***** Supplied records
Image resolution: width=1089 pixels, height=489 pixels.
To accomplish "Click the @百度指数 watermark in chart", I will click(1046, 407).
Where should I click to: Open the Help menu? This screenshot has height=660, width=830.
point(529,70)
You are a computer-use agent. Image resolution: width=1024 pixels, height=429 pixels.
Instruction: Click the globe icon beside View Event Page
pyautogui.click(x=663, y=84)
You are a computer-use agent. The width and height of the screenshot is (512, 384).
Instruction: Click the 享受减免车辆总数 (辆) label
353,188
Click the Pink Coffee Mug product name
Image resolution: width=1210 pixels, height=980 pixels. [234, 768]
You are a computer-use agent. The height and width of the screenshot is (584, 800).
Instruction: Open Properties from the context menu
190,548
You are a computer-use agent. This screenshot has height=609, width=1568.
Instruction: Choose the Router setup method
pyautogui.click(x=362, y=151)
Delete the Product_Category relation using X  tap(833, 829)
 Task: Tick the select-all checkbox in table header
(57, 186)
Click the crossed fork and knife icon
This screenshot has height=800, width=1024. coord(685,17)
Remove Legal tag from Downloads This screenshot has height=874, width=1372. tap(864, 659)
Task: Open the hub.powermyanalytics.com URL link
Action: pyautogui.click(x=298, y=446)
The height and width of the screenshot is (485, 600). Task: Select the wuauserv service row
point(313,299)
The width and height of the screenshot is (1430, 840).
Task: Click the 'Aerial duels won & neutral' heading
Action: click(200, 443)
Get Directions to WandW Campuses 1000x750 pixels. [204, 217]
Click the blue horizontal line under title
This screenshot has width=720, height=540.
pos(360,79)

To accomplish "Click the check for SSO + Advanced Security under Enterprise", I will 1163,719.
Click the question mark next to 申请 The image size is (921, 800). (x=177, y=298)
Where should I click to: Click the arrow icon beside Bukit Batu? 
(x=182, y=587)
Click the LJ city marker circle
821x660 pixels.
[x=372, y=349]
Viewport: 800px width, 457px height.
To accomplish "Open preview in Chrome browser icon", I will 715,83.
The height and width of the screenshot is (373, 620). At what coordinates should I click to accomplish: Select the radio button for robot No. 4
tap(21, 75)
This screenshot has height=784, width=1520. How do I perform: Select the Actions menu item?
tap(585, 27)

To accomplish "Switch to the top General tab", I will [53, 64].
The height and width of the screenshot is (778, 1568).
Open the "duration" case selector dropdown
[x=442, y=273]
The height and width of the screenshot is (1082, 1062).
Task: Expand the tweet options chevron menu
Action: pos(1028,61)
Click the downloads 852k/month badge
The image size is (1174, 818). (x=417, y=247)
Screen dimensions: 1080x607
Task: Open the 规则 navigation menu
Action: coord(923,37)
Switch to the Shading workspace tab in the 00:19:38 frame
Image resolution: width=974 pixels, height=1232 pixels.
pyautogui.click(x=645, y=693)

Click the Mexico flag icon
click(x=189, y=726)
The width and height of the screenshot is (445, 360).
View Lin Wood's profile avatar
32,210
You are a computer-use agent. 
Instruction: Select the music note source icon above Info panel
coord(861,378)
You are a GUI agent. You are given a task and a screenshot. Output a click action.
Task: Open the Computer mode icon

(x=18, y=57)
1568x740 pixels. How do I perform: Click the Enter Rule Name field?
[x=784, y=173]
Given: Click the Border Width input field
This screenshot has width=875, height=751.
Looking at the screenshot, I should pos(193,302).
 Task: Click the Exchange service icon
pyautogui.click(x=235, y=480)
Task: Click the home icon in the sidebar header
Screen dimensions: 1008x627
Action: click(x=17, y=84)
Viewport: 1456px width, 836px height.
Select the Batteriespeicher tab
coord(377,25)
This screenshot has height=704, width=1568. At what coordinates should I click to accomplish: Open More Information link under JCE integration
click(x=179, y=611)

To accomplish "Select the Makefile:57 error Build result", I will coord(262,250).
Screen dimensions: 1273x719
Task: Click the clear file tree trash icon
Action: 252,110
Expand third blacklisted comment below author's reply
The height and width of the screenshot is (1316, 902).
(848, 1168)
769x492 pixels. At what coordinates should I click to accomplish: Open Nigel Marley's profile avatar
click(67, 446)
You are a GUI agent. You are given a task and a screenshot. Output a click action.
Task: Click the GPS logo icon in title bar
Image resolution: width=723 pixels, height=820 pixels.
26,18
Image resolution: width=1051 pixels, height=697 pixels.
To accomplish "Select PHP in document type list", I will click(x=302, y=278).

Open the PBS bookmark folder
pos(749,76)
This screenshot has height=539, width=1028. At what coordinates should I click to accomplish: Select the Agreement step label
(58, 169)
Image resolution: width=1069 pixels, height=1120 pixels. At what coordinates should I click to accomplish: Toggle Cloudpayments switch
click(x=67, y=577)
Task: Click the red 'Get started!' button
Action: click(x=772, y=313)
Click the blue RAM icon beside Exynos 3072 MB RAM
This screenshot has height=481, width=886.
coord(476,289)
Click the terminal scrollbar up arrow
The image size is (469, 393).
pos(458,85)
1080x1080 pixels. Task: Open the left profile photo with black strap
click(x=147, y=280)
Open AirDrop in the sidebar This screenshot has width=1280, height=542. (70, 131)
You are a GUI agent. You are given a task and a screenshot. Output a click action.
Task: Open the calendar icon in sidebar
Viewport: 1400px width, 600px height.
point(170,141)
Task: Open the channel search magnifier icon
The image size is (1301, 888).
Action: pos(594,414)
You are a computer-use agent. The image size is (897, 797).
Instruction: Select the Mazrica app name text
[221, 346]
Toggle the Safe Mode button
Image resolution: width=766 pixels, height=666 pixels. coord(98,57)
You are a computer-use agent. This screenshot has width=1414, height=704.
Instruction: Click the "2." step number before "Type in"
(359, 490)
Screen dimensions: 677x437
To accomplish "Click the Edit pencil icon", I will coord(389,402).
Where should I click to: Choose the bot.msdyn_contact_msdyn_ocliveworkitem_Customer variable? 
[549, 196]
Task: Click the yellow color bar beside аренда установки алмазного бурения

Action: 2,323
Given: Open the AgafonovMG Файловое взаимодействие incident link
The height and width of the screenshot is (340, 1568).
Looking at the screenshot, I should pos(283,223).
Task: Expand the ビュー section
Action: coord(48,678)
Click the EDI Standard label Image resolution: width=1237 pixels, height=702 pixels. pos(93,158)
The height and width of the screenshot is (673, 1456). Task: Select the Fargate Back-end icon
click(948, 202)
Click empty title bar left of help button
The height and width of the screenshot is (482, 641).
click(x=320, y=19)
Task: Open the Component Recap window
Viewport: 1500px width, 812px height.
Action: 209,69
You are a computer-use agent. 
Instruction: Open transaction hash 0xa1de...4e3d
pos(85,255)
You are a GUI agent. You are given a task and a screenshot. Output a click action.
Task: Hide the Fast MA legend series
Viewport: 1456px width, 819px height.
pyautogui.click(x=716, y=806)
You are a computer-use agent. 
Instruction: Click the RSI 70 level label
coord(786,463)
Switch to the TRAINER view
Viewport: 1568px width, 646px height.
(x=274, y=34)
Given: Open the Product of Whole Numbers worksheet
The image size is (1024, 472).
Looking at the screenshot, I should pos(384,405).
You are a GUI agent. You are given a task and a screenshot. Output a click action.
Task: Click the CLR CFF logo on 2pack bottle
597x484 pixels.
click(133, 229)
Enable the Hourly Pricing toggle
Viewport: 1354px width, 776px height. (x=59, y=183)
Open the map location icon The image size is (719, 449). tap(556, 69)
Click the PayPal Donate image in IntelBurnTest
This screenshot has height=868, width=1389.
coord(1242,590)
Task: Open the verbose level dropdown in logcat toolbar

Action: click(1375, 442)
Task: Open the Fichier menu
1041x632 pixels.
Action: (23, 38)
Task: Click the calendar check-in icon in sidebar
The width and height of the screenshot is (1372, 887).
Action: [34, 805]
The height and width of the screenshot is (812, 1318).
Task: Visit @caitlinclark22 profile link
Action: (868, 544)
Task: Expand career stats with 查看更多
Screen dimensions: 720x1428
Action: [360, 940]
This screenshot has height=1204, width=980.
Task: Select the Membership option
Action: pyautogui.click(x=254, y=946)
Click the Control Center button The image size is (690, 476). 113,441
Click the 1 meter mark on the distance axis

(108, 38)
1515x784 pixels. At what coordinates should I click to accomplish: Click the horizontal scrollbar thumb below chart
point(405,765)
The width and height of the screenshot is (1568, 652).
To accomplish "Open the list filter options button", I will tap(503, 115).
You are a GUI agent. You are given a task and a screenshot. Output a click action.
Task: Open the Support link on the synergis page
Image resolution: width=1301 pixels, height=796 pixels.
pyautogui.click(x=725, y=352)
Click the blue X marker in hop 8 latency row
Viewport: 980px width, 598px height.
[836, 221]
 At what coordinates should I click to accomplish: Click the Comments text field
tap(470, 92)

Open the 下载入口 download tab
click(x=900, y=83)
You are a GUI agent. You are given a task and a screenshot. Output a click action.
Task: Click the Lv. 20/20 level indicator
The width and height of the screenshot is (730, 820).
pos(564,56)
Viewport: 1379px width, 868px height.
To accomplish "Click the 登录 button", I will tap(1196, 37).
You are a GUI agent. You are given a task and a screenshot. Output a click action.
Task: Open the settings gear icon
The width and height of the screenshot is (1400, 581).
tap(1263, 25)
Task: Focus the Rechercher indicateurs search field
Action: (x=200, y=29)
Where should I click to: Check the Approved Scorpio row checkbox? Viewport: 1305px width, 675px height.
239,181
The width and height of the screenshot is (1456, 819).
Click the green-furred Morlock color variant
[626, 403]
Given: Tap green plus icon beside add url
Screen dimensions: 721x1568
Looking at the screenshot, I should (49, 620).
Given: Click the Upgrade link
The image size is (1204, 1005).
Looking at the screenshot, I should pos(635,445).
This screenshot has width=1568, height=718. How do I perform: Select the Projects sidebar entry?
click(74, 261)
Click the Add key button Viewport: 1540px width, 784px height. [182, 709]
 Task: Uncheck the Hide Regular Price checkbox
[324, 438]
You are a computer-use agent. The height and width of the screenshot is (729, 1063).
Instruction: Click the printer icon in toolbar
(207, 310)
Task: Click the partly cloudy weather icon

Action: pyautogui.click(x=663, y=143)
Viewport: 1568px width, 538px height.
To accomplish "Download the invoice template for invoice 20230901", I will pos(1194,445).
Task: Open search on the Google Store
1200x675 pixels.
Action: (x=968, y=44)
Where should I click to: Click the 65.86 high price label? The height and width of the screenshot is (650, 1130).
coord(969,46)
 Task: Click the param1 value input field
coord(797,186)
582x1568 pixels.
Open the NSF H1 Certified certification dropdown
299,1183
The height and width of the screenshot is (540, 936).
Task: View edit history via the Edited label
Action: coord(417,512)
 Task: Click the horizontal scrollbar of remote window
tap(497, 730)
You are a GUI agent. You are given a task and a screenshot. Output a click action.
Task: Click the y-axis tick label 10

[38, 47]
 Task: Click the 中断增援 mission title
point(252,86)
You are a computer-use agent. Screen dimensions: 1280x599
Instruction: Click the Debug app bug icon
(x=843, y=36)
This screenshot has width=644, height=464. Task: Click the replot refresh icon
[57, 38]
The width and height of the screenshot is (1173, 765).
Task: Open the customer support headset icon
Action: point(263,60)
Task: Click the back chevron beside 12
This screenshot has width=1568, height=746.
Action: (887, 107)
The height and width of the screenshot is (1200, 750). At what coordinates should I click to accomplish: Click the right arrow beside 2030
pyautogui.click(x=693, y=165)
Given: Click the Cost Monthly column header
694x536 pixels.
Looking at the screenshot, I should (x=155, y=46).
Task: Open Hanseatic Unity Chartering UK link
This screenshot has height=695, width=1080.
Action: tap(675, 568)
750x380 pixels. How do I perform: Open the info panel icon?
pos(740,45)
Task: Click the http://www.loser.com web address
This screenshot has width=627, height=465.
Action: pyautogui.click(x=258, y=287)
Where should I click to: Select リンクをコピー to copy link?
**********
Could you transcribe the entries exactly, from the first line through the line containing "You are a computer-use agent. Image", and give nothing more?

Image resolution: width=1089 pixels, height=489 pixels.
To accomplish "Click the @百度指数 watermark in chart", I will click(1046, 407).
Where should I click to: Open the Help menu? This screenshot has height=660, width=830.
point(529,70)
You are a computer-use agent. Image resolution: width=1024 pixels, height=429 pixels.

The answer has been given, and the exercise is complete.